院長コラム

妊娠は計画的に~妊娠前の生活習慣~

予期しない妊娠、つまり計画外の妊娠の場合、計画的に妊娠をした場合に比べて、赤ちゃんの低出生体重、早産、周産期死亡が多いことが知られています。
妊娠を計画することで、お母さんが妊娠前から健康的な生活を送ることができ、そのことが赤ちゃんにいい影響を及ぼします。
今回は、「日本産科婦人科学会雑誌 2022年4月号」の特集記事を参考に、「妊娠する前に知っていて欲しい事」を情報共有したいと思います。

 

  • 食生活と運動習慣

食生活としては、バランスの良い食事(主食・主菜・副菜が揃う食事)を1日2食以上取るようにしましょう。
また、運動習慣として、中等度以上の強度の運動を週150分程度行うことが推奨されています。
適切な食生活と運動習慣を心掛け、適正な体重(BMI<体重kg÷身長m÷身長m>:18.5以上25.0未満)を維持しましょう。
肥満の方が妊娠すると、帝王切開、妊娠高血圧症候群、妊娠糖尿病、産後出血などのリスクが高く、やせの方の場合は、早産、低出生体重児分娩のリスクが高くなります。
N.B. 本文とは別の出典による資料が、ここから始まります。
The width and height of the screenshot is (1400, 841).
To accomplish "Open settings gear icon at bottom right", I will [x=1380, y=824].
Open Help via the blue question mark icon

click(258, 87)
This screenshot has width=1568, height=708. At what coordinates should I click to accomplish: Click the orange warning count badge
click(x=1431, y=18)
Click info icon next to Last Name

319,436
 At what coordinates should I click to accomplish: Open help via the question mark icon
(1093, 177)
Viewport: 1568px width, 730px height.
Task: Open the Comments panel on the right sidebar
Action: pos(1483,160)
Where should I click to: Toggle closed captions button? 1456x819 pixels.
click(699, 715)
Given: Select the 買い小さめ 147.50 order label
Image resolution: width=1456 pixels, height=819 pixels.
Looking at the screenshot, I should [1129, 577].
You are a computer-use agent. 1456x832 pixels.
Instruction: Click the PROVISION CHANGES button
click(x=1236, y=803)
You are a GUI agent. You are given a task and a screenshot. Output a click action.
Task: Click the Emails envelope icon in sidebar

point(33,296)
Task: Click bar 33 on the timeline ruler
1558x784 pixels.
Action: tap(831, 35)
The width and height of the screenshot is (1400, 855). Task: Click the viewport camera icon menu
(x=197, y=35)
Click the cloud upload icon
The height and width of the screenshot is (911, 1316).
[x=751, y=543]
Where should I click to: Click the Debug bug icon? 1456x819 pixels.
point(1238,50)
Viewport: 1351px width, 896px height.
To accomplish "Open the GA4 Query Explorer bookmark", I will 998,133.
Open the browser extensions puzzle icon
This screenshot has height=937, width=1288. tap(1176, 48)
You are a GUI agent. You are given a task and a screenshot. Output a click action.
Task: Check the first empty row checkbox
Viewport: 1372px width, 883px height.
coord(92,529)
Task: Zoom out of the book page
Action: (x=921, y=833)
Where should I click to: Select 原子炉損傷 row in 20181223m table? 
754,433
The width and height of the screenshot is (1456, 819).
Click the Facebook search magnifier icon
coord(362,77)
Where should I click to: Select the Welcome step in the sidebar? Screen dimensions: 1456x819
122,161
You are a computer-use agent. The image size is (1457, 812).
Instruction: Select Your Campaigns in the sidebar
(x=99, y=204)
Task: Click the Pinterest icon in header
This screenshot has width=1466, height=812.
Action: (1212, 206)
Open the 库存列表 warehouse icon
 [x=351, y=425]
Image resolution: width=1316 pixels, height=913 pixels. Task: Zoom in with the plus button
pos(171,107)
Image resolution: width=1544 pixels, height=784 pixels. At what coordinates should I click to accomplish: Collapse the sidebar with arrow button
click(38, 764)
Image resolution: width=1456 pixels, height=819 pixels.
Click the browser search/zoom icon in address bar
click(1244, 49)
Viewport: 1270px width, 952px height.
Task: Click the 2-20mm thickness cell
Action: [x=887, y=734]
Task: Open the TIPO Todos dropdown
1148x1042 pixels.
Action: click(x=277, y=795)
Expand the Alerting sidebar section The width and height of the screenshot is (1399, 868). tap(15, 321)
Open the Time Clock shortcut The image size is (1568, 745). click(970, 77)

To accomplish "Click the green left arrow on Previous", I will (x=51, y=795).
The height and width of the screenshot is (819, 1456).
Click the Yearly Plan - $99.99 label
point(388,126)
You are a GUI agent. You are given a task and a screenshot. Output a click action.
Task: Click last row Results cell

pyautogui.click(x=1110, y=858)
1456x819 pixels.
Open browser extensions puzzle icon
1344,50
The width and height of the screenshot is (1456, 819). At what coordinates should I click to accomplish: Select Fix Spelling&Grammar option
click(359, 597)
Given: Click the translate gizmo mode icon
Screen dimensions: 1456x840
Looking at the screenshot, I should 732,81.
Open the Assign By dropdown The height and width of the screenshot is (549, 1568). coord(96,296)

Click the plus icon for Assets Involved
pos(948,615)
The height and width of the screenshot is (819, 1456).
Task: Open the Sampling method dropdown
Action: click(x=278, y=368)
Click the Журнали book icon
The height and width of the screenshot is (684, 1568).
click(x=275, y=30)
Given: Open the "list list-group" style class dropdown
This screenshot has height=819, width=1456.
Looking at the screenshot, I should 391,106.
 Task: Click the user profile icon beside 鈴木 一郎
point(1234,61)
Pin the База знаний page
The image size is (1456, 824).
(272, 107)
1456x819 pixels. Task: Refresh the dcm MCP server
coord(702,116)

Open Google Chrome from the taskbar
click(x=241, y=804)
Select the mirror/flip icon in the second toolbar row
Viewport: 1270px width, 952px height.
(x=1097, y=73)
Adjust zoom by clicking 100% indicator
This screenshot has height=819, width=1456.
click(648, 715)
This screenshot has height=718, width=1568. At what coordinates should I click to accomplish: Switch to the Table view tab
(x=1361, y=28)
ちなみに、低出生体重児は、将来生活習慣病にかかるリスクが高くなることが知られています。

  • 飲酒

妊娠中のアルコール摂取は胎児アルコール症候群(子宮内胎児発育遅延、中枢神経障害、心奇形など)を引き起こす可能性があります。
妊娠前は「ビール大瓶半分/日」までを目安にし、妊娠の可能性があれば飲酒を“即中止”しましょう。

・喫煙
妊娠中の喫煙は胎児発育遅延を引き起こし、流早産、前置胎盤、胎盤早期剥離などの産科合併症や乳児突然死症候群のリスクが増加させます。
また、受動喫煙も同様なリスクがあることに加えて、男性の喫煙は精子の状態を悪化させ不妊の原因になることもあります。
妊娠を計画したら、パートナーと二人で禁煙に取り組みましょう。

  • 葉酸サプリメント

妊娠前にビタミンB群の一種である葉酸が不足すると、胎児の神経管閉鎖障害(二分脊椎など)のリスクが高まります。そのため、妊娠が成立する1か月以上前から葉酸摂取を心掛ける必要があり、バランスの取れた食事に加えて葉酸サプリメント(1日0.4㎎以上)の服用が勧められています。
尚、当院では「エレビット」(葉酸0.8㎎+マルチビタミン+鉄などのミネラル含有)を販売していますので、妊娠を計画されている方は是非ご検討下さい。

 

妊娠を考えてらっしゃる女性は、ご本人のため、そして将来の赤ちゃんのために、生活習慣を見直すことをお勧めします。
また、今すぐに妊娠を希望されていない方で、現在健康な方であっても、加齢とともに妊娠・分娩のリスクが高まります。
生殖が可能な女性は皆さん(もちろん男性も)、日々の健康維持・増進に心掛けましょう。